Das Parlament arbeitet derzeit daran, dass die Bevölkerung in Bezug auf Geschlecht, Alter und Herkunft gut vertreten ist. Lambertz sagte jedoch, dass „wir immer darum kämpfen werden, eine bestimmte Öffentlichkeit zu erreichen, die bereits weit vom politischen Leben entfernt ist“.

„Der beste Weg ist, dass die Menschen, die an dem Prozess teilgenommen haben, darüber sprechen und andere Menschen motivieren“, fügte er hinzu.

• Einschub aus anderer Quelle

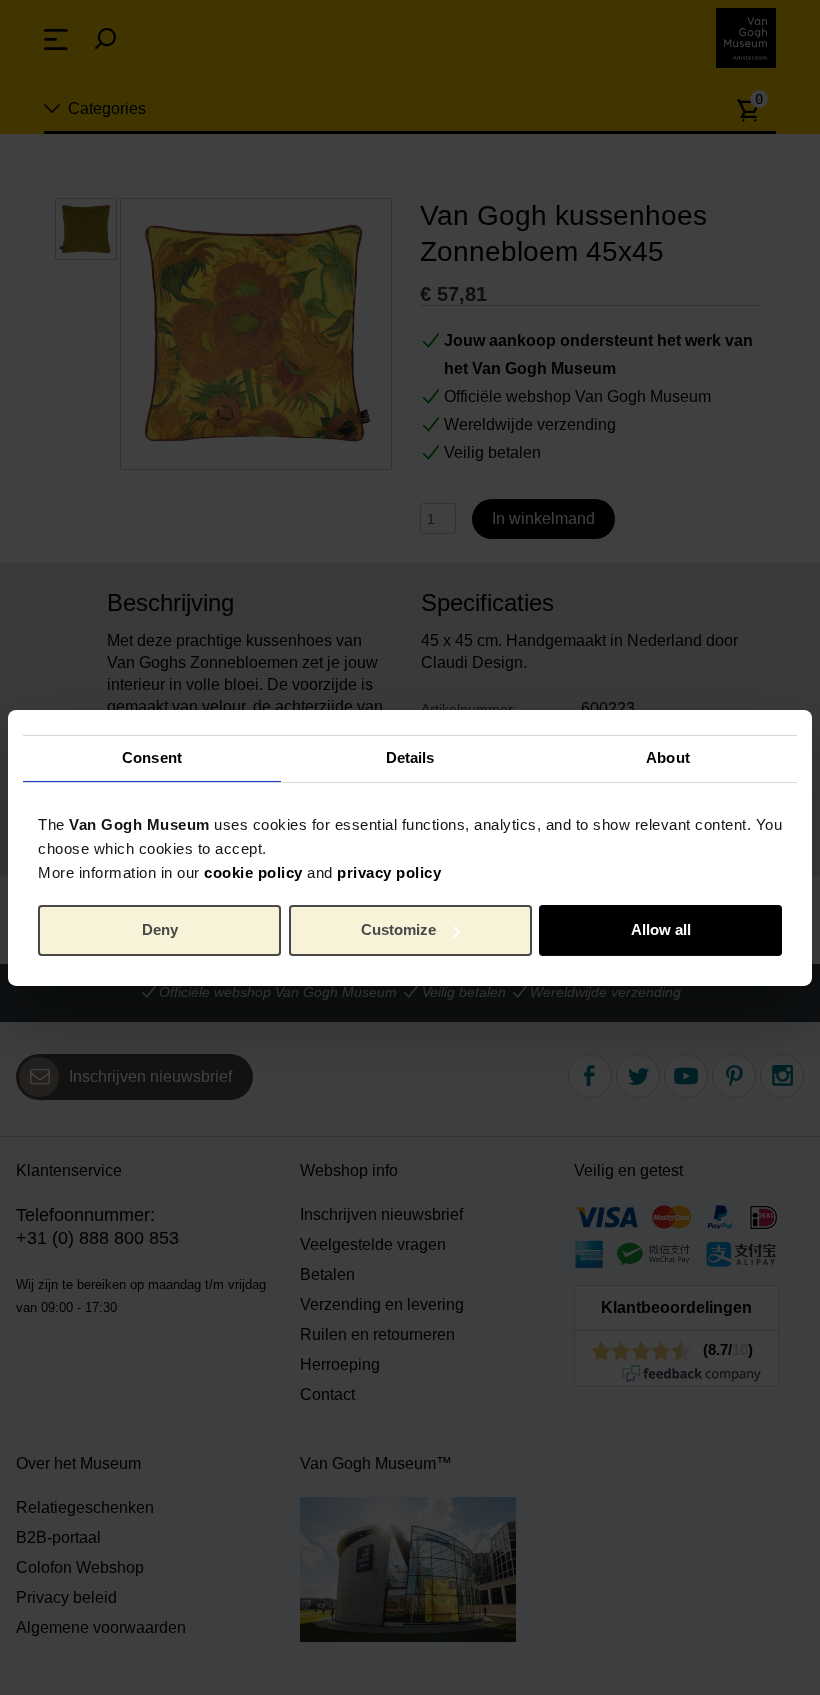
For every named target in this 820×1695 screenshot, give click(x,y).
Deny (160, 929)
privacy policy (389, 871)
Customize (398, 929)
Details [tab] (410, 757)
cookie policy (253, 871)
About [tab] (668, 757)
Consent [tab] (152, 757)
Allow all (661, 929)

Obwohl der Prozess verbessert werden kann, ist das Experiment laut Reuchamps „sehr neu“ und es wird Jahre dauern, bis sein volles Potenzial ausgeschöpft ist.

Wir stehen noch ganz am Anfang dieses Prozesses, also sollten wir ihm noch Zeit geben.“

Hochskalieren

In der Zwischenzeit, Das ostbelgische Modell wurde bereits von der deutschen Nachbarstadt Aachen übernommen, wo 2022 eine Bürgerversammlung mit Rechtsgrundlage und dauerhafter Organisationsstruktur eingerichtet wurde, die noch in diesem Jahr mit den Beratungen beginnen wird.

Auf die Frage, ob dieses deliberative Modell auch in größerem Maßstab angewendet werden könnte, sagte Lambertz: „Die kürzeste Antwort ist ja.“

„Die deliberative Demokratie kann auf allen Ebenen funktionieren, muss aber professionell und mit allen notwendigen Mitteln durchgeführt werden“, sagte er und fügte hinzu, dass deliberative Experimente an die Regierungsebene angepasst werden müssten, auf der sie durchgeführt werden.

Reuchamps stimmte dem zu Der Prozess muss kontextualisiert werden.

„Es ist sehr wichtig, dass jede Gemeinde, jede Stadt, jede Region, jedes Land, wenn sie so etwas tun, sicherstellen, dass es auf sie zugeschnitten ist“, sagte er.